Health And… Conference Speakers

The 2023 Health And… Trust conference featured distinguished speakers who work to expand knowledge and understanding of the field.

Richard Baron, MD, MACP
President and CEO, American Board of Internal Medicine (ABIM) and the ABIM Foundation

Dr. Baron was a former chair of the ABIM’s board of directors and served on the ABIM Foundation board of trustees. He practiced general internal medicine and geriatrics for almost 30 years at Greenhouse Internists, PC. Following that, Dr. Baron served as group director of Seamless Care Models at the Centers for Medicare & Medicaid Services Innovation Center, where he led efforts related to accountable care organizations and primary care. From 1988 to 1996, Dr. Baron served as chief medical officer of Health Partners, a not-for-profit Medicaid HMO set up by four teaching hospitals in Philadelphia. He was the architect of the Best Clinical and Administrative Practices program, funded by the Robert Wood Johnson Foundation and the Center for Health Care Strategies, working with medical leadership of Medicaid health plans around the country in forging collaboratives to improve the quality of care for their members.

Paul M. Barrett, JD
Deputy Director and Senior Research Scholar, NYU Stern Center for Business and Human Rights

Before joining NYU Stern Center for Business and Human Rights in 2017, Mr. Barrett, who also teaches at NYU School of Law, worked for more than 30 years as a journalist at The Wall Street Journal and Bloomberg Businessweek. He has written four nonfiction books, including Glock: The Rise of America’s Gun, which landed on The New York Times Best Sellers list. At the NYU Stern Center, he has written a series of reports on the effects of the social media industry on democracy.
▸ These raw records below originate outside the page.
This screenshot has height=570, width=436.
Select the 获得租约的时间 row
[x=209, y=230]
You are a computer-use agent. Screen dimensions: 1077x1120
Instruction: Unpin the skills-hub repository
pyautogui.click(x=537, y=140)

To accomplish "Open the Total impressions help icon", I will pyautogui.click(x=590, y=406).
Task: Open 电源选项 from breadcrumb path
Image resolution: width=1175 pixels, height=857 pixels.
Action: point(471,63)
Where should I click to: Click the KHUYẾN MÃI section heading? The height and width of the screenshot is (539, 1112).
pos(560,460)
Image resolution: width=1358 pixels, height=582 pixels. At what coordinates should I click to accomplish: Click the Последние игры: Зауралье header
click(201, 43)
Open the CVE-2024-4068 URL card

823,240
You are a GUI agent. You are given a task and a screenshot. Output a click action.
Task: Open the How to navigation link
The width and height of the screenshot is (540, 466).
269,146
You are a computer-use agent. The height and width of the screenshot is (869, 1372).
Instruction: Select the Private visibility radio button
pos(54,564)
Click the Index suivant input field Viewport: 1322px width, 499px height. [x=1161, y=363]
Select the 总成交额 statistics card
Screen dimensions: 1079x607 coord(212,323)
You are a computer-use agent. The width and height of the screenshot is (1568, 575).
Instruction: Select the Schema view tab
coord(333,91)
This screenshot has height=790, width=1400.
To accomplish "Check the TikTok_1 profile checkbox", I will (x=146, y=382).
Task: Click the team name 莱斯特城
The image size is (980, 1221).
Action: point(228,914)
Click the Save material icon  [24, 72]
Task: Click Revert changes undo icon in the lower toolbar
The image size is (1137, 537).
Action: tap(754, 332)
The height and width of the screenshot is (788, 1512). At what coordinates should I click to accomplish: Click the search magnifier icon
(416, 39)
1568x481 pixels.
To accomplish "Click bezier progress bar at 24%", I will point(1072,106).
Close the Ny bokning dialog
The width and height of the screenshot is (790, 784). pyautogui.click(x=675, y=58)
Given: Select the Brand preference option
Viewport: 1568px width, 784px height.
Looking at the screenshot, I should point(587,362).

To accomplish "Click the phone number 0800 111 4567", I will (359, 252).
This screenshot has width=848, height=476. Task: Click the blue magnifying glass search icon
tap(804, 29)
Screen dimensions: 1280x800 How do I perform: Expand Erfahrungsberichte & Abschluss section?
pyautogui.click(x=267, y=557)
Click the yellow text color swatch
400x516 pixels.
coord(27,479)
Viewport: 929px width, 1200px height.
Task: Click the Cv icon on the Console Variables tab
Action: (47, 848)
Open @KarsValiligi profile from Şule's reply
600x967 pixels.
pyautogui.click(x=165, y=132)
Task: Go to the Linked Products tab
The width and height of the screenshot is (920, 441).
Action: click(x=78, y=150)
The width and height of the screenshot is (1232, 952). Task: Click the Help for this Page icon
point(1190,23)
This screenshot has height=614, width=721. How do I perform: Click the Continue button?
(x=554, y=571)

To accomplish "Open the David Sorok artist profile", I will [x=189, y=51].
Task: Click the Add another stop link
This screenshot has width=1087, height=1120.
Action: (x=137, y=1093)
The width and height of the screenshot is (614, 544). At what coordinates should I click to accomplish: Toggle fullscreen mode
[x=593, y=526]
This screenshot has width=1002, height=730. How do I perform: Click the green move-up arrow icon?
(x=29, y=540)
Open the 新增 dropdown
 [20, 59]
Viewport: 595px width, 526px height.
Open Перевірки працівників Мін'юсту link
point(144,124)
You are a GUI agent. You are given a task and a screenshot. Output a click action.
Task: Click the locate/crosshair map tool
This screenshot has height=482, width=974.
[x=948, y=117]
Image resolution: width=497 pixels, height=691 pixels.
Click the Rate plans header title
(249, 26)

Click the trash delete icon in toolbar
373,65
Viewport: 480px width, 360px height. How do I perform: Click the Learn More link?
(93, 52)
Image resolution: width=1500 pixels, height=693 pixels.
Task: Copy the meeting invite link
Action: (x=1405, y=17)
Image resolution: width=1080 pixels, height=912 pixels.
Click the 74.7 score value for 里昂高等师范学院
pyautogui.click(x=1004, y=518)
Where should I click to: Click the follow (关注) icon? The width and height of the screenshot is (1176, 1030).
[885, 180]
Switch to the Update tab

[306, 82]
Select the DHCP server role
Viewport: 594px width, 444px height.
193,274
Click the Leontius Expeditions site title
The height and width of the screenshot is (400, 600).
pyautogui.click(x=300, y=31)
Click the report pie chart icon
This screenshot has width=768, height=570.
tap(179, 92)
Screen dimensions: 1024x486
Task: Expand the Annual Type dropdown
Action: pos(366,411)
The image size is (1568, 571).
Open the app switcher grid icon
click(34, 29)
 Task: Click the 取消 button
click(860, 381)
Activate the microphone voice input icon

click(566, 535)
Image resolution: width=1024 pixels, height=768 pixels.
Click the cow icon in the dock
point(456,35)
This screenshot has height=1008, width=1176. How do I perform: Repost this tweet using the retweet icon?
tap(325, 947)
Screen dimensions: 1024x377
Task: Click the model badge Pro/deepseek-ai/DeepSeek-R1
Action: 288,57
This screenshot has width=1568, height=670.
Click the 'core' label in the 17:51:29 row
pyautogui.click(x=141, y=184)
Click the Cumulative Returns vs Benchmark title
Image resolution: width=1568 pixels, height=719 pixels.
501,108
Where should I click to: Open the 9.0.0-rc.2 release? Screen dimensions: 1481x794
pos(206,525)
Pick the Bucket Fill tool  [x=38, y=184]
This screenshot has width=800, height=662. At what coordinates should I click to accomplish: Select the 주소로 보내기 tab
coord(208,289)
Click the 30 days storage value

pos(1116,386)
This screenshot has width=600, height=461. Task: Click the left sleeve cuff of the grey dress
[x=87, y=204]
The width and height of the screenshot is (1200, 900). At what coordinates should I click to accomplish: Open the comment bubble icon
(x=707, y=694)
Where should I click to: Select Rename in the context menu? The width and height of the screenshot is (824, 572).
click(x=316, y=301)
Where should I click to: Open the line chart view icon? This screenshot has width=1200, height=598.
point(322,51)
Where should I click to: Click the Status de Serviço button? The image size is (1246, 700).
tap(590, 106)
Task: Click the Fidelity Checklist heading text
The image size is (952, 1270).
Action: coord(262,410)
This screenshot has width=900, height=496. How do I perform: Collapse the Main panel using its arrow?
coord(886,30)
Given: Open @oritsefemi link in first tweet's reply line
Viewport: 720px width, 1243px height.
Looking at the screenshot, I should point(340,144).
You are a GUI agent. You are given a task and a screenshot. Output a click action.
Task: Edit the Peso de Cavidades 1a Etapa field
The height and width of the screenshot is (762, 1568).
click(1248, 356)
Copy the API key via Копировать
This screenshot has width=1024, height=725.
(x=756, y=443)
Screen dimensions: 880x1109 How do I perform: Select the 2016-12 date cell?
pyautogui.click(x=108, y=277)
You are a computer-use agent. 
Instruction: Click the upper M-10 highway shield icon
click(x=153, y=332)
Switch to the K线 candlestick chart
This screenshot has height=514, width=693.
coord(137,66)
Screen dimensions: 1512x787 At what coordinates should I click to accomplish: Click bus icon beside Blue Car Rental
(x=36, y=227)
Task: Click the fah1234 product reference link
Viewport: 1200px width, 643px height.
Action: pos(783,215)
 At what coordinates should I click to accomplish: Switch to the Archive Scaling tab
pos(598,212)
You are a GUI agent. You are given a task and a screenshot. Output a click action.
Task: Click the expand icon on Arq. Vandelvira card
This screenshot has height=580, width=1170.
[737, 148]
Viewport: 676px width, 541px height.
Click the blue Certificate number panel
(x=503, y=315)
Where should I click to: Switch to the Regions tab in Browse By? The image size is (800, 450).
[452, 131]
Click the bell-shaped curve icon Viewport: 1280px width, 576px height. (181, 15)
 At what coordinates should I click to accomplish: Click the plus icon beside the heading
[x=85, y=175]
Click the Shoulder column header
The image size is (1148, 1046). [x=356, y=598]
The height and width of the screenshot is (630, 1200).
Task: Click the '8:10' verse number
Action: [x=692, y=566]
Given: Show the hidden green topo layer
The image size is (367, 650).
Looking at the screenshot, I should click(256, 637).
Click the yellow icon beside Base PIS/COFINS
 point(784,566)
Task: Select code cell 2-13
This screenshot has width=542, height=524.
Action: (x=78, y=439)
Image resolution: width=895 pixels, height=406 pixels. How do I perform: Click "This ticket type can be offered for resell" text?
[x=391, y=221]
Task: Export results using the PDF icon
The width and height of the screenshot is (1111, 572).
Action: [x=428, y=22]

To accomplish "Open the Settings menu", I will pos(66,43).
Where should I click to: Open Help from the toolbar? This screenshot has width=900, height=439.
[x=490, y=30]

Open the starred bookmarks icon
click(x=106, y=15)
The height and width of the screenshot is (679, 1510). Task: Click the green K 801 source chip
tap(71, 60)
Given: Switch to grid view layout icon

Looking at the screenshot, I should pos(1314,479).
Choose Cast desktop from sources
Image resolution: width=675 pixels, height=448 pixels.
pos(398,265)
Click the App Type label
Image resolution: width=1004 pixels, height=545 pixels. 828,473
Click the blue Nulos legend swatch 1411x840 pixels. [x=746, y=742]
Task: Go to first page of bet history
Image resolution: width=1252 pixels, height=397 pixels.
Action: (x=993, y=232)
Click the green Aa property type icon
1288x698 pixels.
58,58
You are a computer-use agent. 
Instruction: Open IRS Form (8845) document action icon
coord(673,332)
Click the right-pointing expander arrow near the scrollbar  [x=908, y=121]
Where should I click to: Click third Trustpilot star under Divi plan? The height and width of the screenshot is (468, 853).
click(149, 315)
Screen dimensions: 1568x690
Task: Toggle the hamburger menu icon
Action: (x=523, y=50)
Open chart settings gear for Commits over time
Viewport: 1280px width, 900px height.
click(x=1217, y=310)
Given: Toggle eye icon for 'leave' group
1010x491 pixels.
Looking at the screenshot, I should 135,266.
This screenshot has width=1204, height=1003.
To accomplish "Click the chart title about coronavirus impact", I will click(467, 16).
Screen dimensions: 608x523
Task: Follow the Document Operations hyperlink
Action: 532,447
Dave A. Chokshi, MD, MSc, FACP
Clinical Professor, Departments of Population Health and Medicine, NYU Langone Health Former New York City Health Commissioner

Dr. Chokshi was the 43rd commissioner at the New York City Department of Health and Mental Hygiene (NYC DOHMH). He led the city’s response to the COVID-19 pandemic, including its historic campaign to vaccinate more than six million New Yorkers. Dr. Chokshi devised treatment strategies, navigated school and economic reopenings, and served as the principal public spokesperson for NYC DOHMH. From 2014 to 2020, Dr. Chokshi served in leadership roles at NYC Health + Hospitals (H+H), including as its inaugural chief population health officer. He was also CEO of the H+H Accountable Care Organization and a senior scholar at the CUNY School of Public Health and Health Policy. Previously, Dr. Chokshi served as a White House Fellow at the U.S. Department of Veterans Affairs, where he was the principal health advisor in the Office of the Secretary. Dr. Chokshi has written on medicine and public health in the New England Journal of Medicine, Health Affairs, and The New York Times, among other publications. In 2016, President Obama appointed him to the Advisory Group on Prevention, Health Promotion, and Integrative and Public Health. Learn more about Dr. Chokshi.

Jelani Cobb, PhD
Dean, Columbia Journalism School

Dr. Cobb joined the Columbia Journalism School faculty in 2016 and became dean in 2022. He has been a staff writer at The New Yorker since 2015 and received a Peabody Award for his 2020 PBS Frontline film, Whose Vote Counts? He was a finalist for the Pulitzer Prize in Commentary in 2018. Dr. Cobb has also been a political analyst for MSNBC since 2019. He is the author of The Substance of Hope: Barack Obama and the Paradox of Progress and To the Break of Dawn: A Freestyle on the Hip Hop Aesthetic. He has served as editor or co-editor of several volumes including The Matter of Black Lives, a collection of The New Yorker’s writings on race, and The Essential Kerner Commission Report. Dr. Cobb is a producer or co-producer on several documentaries, including Lincoln’s Dilemma, Obama: A More Perfect Union, and Policing the Police, and has also received fellowships from the Ford Foundation, the Fulbright Foundation, and the Shorenstein Center at Harvard University’s John F. Kennedy School of Government.

Abdul El-Sayed, MD, DPhil
Public Health Director, Wayne County, Michigan

Dr. El-Sayed is a physician, epidemiologist, and public servant. He serves as director of Wayne County Department of Health, Human, and Veterans Services, and health officer for the county, serving 1.8 million residents of Michigan’s largest and most diverse county under Chief Executive Warren Evans. Dr. El-Sayed also hosts Crooked Media’s award-winning America Dissected podcast, which goes beyond the headlines to explore the intersection between health and society. His books include Healing Politics and Medicare for All: A Citizen’s Guide with Dr. Micah Johnson. He is a visiting scholar at the FXB Center for Health and Human Rights at Harvard University, teaching at the intersection of public health, public policy, and politics, and has more than 100 peer-reviewed publications. He was formerly a commentator at CNN, health director for the city of Detroit, and candidate for governor of Michigan in 2018. His work has been featured in The New York Times, Washington Post, and The Guardian. He is a proud member of the National Writers Union, AFT Locals 477 and 6244, SEIU Local 500, and the American Association of University Professors.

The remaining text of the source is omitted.